_Required action_
Word for word, transcribe the data below from the line with "Notes (26, 1873)" to the line with "Cookie settings (307, 1792)", keeping both of those lines.
[Opening Information provided section]
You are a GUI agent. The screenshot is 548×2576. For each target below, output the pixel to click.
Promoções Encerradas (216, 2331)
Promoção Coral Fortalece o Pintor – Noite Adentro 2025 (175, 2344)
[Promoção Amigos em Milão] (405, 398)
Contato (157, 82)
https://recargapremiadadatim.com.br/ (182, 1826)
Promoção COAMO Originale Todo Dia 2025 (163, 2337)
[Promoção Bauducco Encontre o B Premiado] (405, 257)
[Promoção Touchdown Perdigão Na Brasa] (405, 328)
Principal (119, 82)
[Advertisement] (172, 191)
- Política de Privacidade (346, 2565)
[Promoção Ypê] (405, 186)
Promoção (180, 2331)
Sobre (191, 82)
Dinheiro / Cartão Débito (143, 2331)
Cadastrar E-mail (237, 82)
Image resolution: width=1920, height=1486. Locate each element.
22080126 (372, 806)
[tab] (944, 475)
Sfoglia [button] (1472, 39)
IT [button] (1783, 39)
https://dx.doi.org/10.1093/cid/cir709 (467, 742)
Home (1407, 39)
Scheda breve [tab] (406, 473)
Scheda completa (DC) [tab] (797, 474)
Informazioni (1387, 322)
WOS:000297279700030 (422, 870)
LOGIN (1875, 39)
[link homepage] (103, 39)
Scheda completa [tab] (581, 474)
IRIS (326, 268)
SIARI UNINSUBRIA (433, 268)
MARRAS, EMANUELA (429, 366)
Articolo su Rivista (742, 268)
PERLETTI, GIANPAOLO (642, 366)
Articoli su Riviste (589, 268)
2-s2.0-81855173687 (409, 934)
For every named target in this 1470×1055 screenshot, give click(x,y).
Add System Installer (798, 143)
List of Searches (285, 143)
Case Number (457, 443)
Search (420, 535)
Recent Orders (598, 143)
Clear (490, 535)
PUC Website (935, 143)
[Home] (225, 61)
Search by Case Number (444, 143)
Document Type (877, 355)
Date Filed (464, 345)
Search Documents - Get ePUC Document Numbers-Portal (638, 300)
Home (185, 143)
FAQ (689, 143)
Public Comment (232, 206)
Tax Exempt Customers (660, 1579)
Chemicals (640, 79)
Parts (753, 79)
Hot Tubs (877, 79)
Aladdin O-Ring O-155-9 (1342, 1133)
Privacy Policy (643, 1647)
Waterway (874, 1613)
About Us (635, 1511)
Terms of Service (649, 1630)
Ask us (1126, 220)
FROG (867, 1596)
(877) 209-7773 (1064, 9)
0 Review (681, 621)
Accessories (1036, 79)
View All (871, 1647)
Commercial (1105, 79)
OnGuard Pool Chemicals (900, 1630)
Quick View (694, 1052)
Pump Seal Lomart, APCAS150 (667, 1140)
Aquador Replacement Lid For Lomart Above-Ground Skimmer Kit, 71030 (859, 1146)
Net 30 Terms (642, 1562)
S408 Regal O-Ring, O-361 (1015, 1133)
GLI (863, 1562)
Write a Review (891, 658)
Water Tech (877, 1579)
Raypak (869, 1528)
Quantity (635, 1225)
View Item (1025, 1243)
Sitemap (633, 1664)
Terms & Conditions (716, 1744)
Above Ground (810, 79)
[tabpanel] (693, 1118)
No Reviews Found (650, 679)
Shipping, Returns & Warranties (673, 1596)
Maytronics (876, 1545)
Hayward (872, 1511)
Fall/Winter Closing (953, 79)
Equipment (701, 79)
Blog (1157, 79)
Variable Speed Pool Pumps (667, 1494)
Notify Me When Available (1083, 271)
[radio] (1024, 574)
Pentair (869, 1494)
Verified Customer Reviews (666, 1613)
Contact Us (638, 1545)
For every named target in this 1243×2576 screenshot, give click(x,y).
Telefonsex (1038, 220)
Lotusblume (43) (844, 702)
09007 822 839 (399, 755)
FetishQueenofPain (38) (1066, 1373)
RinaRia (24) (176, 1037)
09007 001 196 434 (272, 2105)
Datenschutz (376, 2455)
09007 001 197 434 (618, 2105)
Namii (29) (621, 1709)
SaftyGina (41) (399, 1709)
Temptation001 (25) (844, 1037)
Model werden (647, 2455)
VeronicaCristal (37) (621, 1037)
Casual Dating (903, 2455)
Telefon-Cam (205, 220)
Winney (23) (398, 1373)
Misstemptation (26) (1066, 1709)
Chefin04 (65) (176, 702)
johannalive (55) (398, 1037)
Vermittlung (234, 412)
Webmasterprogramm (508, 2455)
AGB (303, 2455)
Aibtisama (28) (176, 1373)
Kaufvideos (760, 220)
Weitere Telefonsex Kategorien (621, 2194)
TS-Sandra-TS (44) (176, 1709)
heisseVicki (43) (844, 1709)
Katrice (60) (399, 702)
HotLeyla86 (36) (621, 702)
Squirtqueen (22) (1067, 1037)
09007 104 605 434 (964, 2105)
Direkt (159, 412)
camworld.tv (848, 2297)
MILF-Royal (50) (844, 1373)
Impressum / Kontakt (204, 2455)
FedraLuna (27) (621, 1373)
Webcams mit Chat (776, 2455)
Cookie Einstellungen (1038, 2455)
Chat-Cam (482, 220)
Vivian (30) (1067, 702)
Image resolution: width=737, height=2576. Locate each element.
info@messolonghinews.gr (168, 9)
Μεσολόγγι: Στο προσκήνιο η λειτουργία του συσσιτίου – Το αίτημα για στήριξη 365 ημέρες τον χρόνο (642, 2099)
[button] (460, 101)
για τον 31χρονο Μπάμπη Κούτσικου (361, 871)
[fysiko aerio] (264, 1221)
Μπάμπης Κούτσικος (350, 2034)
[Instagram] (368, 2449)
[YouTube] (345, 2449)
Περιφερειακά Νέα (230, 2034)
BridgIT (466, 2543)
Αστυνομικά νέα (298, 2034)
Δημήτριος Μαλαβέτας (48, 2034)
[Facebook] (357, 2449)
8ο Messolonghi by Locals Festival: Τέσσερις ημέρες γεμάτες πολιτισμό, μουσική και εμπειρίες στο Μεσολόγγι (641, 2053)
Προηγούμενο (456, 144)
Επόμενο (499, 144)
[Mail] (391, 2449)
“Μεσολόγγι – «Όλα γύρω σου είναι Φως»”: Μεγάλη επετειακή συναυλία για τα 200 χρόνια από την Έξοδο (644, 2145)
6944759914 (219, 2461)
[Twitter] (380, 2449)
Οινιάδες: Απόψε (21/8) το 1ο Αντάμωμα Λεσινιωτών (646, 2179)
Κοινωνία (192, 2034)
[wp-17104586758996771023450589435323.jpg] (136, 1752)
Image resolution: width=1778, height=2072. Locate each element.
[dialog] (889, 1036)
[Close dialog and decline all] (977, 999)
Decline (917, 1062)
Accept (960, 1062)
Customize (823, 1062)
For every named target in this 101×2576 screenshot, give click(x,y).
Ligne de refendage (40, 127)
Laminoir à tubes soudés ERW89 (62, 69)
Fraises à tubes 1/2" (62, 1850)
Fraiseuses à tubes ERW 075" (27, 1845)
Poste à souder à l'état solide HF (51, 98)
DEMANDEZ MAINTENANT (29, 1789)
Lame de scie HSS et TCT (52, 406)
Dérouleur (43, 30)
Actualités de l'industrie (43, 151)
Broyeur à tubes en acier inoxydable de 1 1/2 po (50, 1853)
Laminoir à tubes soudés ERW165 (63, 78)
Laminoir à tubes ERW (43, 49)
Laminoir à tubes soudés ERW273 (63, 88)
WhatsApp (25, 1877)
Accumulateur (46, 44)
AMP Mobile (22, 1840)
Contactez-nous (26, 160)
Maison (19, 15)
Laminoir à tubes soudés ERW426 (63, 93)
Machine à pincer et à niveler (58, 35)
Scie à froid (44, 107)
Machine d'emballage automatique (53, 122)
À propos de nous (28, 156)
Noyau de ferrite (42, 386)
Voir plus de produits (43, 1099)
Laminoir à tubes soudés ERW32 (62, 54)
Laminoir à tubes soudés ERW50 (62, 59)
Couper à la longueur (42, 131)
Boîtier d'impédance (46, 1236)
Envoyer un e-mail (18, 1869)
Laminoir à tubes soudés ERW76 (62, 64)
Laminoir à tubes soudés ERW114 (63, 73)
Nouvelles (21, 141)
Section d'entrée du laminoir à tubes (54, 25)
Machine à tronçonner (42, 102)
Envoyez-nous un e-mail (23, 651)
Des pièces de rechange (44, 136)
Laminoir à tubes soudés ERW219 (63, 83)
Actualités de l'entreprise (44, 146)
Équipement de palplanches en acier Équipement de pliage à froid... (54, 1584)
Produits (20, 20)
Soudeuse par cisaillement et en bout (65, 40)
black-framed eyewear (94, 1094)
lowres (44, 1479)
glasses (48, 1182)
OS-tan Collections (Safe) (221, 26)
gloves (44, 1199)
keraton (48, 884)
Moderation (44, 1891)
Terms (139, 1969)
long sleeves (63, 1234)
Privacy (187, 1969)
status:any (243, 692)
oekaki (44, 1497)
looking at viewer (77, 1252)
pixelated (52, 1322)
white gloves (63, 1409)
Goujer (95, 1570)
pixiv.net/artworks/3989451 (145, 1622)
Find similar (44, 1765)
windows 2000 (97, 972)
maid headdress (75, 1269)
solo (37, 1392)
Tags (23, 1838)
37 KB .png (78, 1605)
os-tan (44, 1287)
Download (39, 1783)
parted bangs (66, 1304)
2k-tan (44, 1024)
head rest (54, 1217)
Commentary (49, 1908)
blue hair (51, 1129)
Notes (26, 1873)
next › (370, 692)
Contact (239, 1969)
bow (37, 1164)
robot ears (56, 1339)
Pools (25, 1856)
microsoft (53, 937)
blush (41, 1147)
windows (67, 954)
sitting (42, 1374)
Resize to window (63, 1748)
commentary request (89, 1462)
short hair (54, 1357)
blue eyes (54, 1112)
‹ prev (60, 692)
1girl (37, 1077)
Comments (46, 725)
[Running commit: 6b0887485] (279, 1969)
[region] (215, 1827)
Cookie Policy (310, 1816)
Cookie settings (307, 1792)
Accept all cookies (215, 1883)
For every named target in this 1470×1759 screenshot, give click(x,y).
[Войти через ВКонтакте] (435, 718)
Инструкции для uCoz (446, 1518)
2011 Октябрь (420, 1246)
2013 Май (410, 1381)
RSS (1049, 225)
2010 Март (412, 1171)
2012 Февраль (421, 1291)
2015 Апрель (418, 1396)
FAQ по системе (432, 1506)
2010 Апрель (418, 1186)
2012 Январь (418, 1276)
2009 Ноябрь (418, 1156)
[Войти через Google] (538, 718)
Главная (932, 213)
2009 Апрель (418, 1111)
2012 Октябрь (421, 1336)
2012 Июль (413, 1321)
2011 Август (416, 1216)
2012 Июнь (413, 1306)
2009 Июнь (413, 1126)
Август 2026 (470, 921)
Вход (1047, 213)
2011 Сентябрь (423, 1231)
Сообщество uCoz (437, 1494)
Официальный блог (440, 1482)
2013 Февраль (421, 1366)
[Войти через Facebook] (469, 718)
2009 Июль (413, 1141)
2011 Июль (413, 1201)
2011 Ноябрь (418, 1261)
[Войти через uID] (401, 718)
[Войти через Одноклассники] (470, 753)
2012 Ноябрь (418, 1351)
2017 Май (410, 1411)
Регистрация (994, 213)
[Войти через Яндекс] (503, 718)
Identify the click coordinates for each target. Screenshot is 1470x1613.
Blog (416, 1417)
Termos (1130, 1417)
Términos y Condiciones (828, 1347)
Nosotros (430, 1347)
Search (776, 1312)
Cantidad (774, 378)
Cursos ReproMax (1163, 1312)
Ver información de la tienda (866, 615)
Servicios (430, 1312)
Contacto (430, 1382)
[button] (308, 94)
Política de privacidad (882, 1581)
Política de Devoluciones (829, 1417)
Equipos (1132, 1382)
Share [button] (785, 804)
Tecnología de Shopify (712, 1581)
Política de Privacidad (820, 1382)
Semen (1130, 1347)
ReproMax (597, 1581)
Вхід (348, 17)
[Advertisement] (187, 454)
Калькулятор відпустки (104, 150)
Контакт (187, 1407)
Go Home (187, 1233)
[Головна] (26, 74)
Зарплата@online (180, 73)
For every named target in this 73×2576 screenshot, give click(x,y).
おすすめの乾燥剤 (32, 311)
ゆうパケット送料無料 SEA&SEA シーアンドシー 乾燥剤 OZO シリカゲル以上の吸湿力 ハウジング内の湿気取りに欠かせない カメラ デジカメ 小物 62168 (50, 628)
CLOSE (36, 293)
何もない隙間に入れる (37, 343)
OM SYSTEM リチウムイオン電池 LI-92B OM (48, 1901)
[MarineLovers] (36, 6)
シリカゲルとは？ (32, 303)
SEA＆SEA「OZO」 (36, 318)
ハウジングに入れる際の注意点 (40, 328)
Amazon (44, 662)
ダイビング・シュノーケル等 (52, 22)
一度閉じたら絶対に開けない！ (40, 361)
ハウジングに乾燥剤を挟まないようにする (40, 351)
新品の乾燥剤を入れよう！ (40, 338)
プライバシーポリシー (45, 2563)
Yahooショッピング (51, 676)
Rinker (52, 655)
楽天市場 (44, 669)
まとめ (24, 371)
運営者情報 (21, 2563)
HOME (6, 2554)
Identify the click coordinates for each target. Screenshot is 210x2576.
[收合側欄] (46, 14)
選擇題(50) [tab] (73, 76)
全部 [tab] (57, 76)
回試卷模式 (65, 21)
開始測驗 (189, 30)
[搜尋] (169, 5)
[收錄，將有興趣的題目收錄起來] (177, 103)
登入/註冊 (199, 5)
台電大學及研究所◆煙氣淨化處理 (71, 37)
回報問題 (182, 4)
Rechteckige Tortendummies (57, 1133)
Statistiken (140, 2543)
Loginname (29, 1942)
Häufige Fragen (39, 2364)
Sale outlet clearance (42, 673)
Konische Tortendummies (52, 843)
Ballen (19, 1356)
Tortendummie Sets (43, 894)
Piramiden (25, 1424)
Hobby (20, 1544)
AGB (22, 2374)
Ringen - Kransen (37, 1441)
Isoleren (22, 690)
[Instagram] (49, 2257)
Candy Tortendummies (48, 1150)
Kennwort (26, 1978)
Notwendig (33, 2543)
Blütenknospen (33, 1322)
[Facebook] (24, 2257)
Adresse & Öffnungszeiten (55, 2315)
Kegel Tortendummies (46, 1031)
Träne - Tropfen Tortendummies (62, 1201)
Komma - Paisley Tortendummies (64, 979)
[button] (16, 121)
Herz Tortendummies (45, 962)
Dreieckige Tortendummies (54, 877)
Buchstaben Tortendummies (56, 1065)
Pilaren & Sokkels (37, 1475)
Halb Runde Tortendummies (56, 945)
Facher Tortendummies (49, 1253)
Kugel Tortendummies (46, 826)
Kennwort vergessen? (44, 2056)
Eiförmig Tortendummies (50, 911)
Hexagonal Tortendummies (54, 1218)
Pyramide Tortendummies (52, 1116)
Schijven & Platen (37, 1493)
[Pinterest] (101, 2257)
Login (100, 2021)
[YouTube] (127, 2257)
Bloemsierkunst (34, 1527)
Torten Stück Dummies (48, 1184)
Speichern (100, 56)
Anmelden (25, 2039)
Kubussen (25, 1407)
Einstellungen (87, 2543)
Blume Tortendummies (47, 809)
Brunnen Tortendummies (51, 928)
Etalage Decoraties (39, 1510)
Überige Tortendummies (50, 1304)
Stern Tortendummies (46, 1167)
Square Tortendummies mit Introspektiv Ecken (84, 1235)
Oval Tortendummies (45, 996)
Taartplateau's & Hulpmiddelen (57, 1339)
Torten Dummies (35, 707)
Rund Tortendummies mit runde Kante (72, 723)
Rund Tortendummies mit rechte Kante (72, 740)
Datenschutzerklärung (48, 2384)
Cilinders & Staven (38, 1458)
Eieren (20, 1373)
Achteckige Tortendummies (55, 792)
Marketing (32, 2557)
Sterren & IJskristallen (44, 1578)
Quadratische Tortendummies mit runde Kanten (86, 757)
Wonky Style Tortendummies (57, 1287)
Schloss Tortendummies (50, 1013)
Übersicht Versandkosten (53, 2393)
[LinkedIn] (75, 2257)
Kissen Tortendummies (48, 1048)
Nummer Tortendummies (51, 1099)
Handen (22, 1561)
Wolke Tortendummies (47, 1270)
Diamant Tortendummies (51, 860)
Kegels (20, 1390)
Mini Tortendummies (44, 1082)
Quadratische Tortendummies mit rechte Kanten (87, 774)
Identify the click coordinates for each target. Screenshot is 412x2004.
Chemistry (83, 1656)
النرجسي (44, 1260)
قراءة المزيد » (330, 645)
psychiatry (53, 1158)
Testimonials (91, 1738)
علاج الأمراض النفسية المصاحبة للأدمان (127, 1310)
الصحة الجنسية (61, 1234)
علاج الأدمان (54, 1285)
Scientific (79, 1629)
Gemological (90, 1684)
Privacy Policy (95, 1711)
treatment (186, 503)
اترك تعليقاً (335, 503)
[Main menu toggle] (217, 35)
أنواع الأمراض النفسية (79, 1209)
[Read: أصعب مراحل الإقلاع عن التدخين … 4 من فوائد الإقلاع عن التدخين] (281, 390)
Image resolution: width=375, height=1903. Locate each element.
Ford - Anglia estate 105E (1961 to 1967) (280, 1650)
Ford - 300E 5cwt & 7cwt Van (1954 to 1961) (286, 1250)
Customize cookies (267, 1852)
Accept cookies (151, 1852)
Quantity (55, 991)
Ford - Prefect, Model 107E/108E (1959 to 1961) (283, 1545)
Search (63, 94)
[Closing Information provided section]
_Exercise result_
Notes (26, 1873)
next › (370, 692)
Contact (239, 1969)
bow (37, 1164)
robot ears (56, 1339)
Pools (25, 1856)
microsoft (53, 937)
blush (41, 1147)
windows (67, 954)
sitting (42, 1374)
Resize to window (63, 1748)
commentary request (89, 1462)
short hair (54, 1357)
blue eyes (54, 1112)
‹ prev (60, 692)
1girl (37, 1077)
Comments (46, 725)
[Running commit: 6b0887485] (279, 1969)
[region] (215, 1827)
Cookie Policy (310, 1816)
Cookie settings (307, 1792)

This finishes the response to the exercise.